■ **ITEMS**:
.....

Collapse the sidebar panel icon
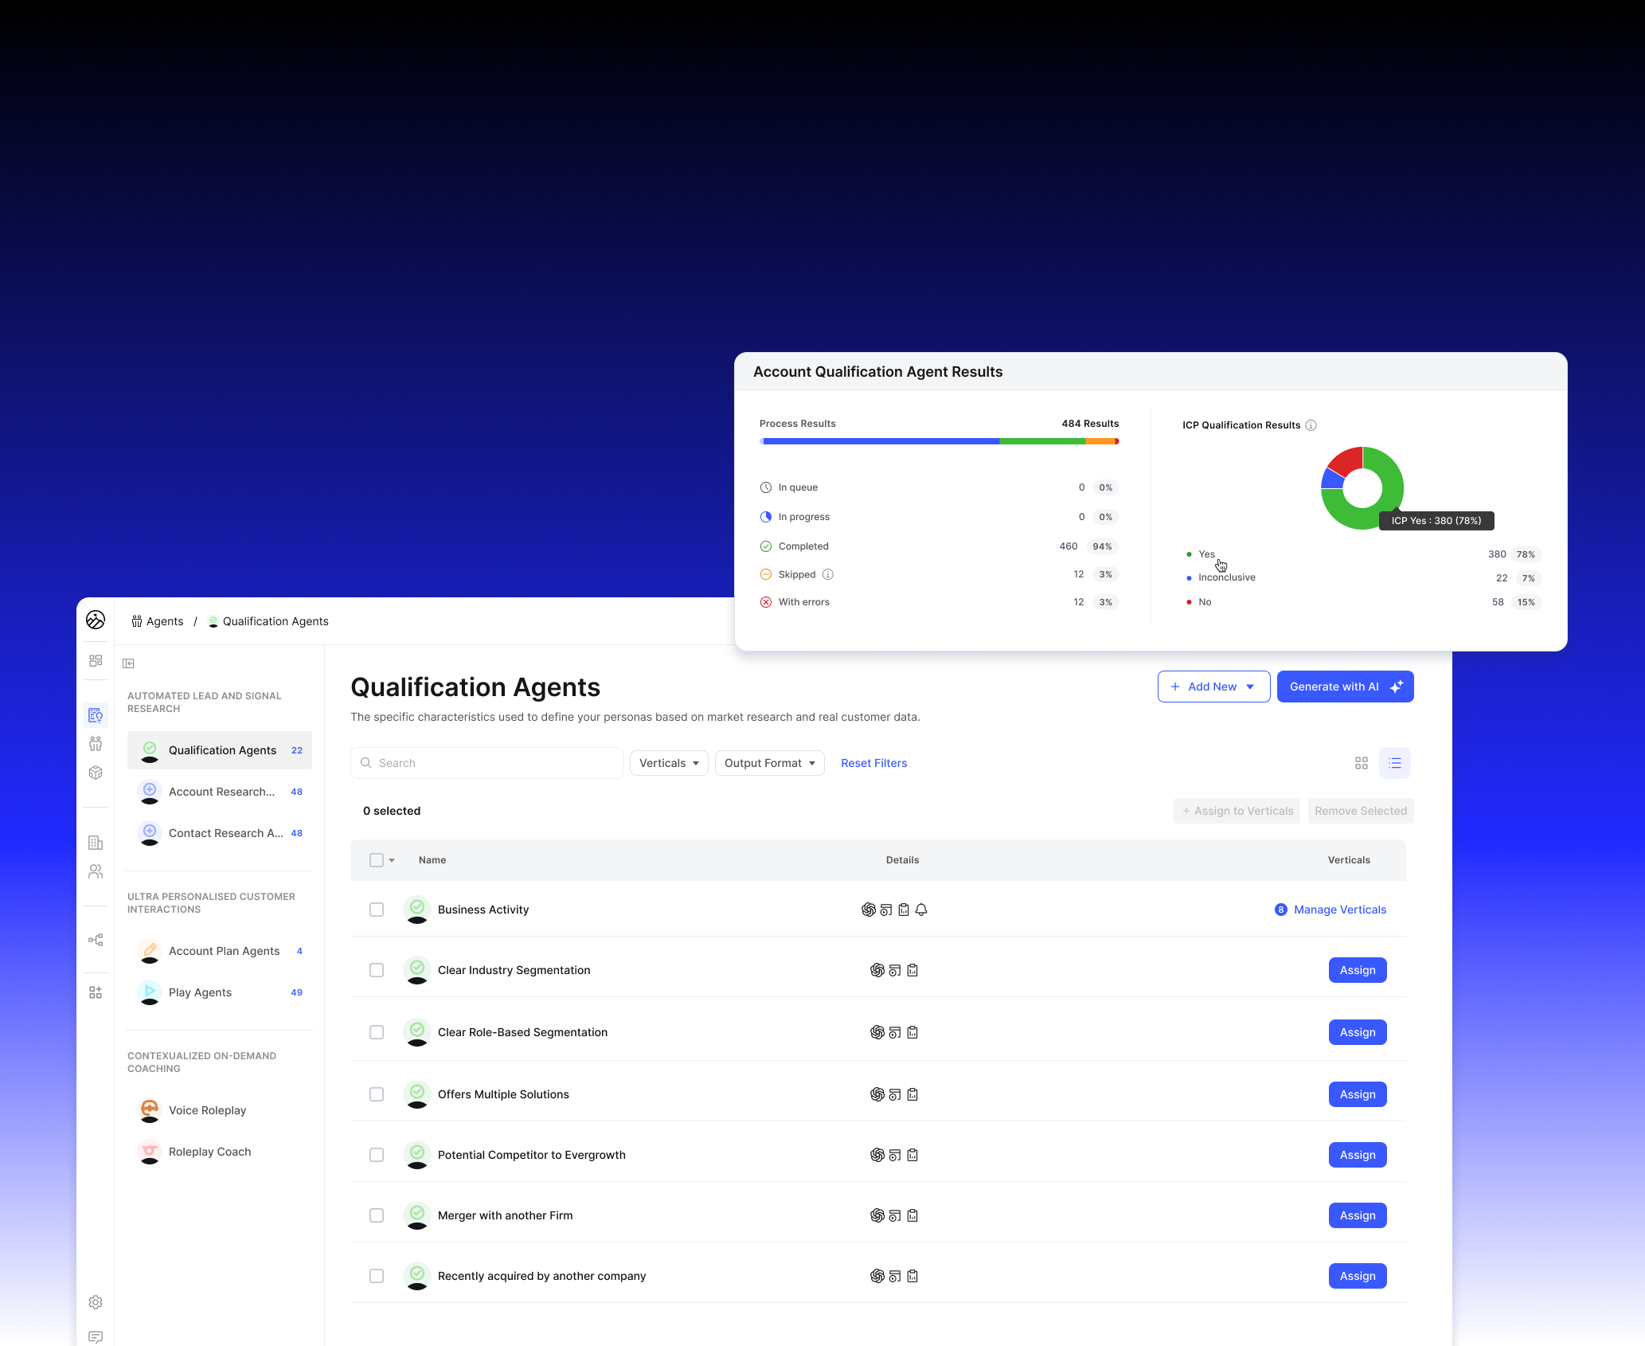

.....

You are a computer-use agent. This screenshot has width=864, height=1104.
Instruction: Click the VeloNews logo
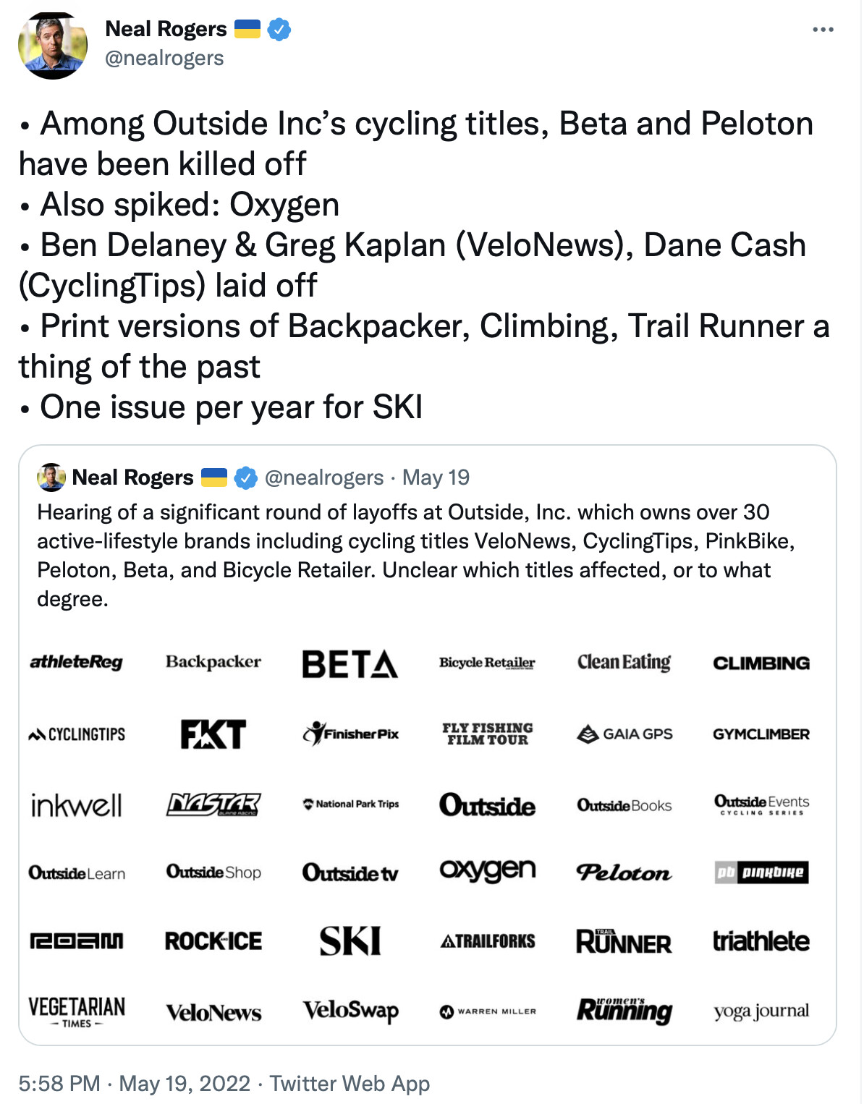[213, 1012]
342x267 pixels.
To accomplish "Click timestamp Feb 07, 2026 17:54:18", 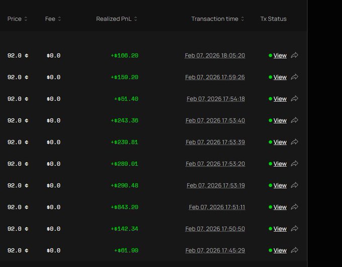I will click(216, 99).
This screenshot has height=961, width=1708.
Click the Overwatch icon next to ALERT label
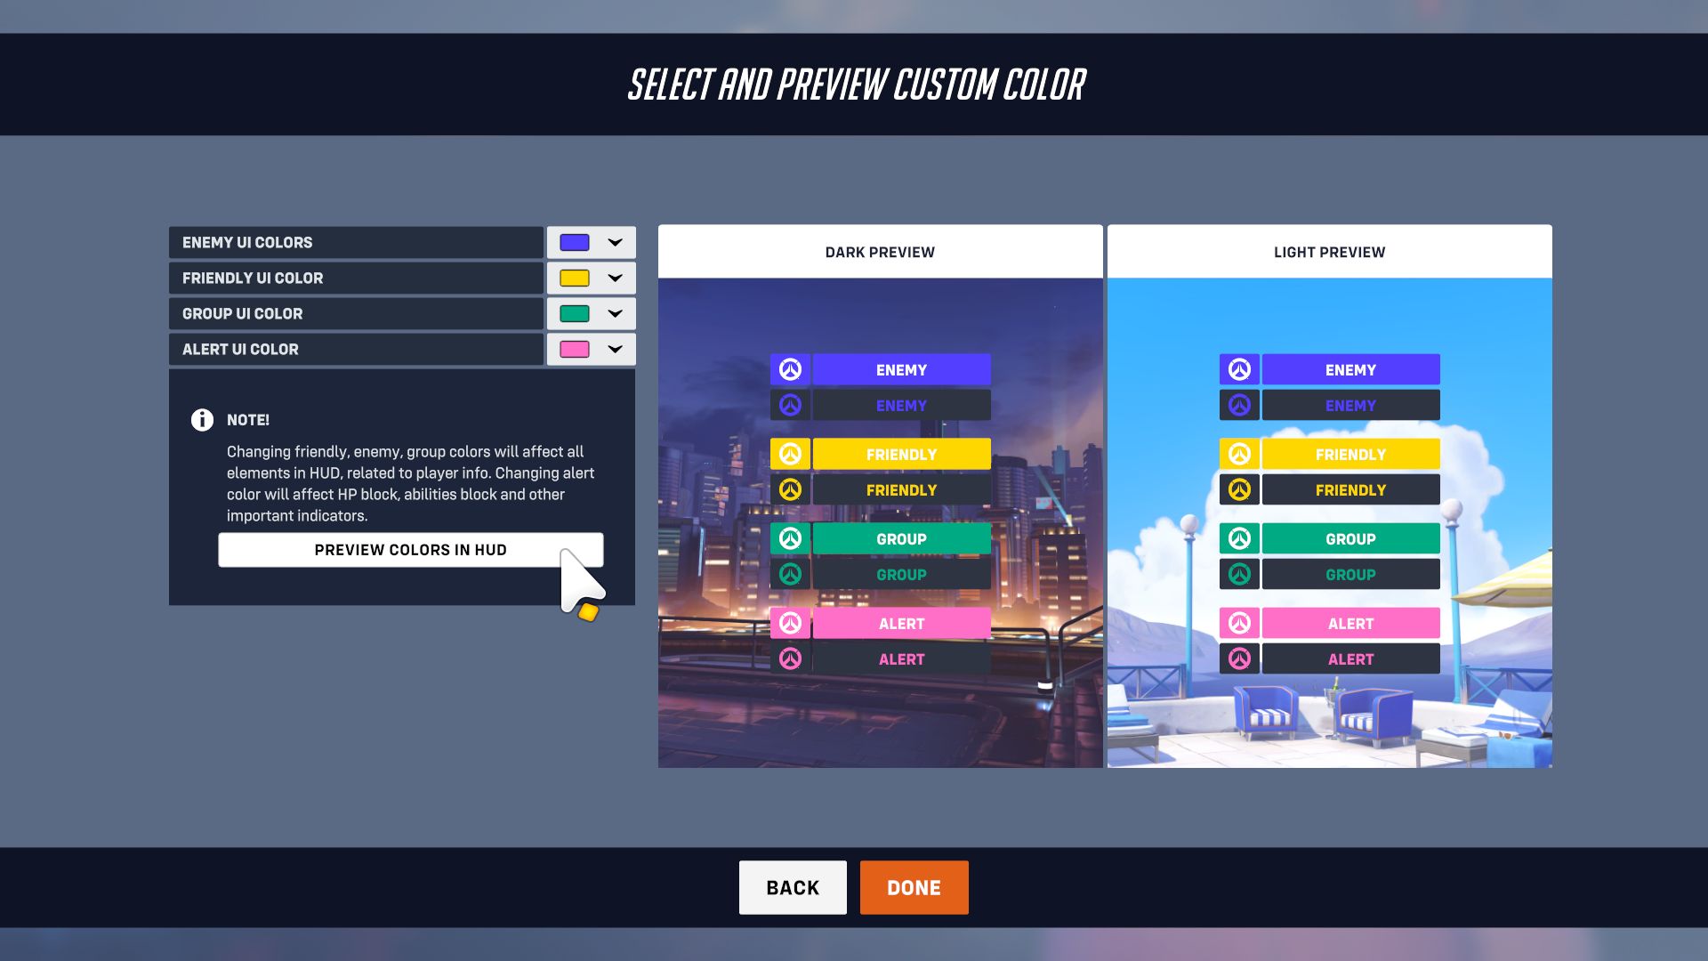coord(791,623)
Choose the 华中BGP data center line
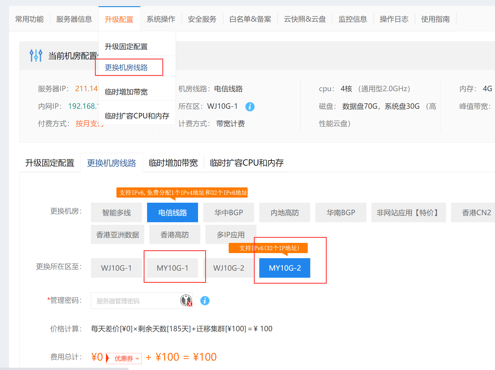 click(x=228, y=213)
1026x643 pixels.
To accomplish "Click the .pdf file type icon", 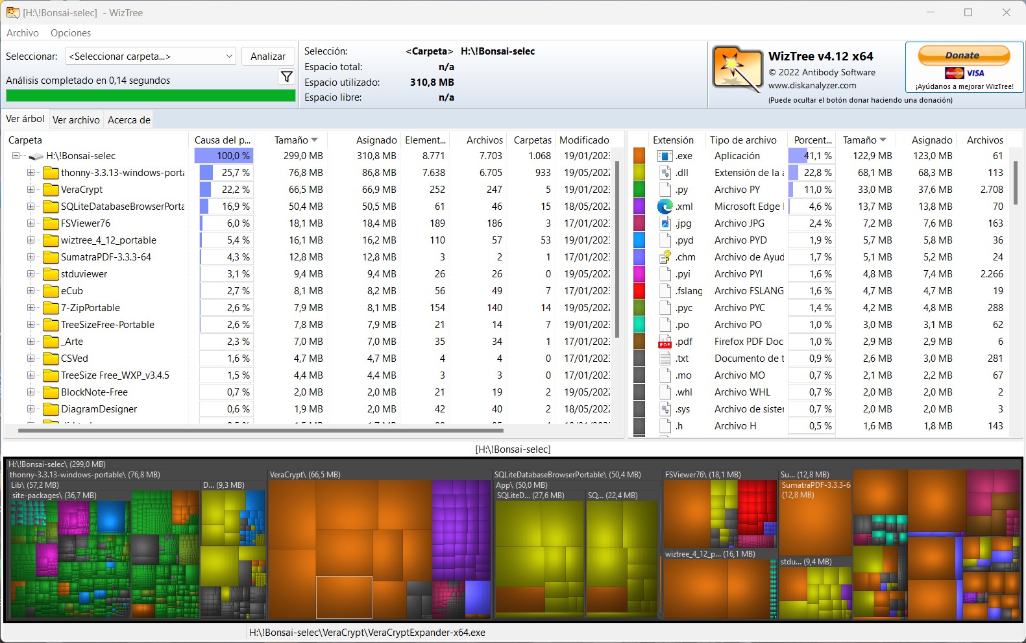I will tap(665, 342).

.....

■ **TASK INSTRUCTIONS**: Collect every line of the entries above that contains the string "height". Case counts.

■ **FINISHED EXERCISE**:
You are a computer-use agent. This screenshot has width=864, height=1104.
This screenshot has height=961, width=1708.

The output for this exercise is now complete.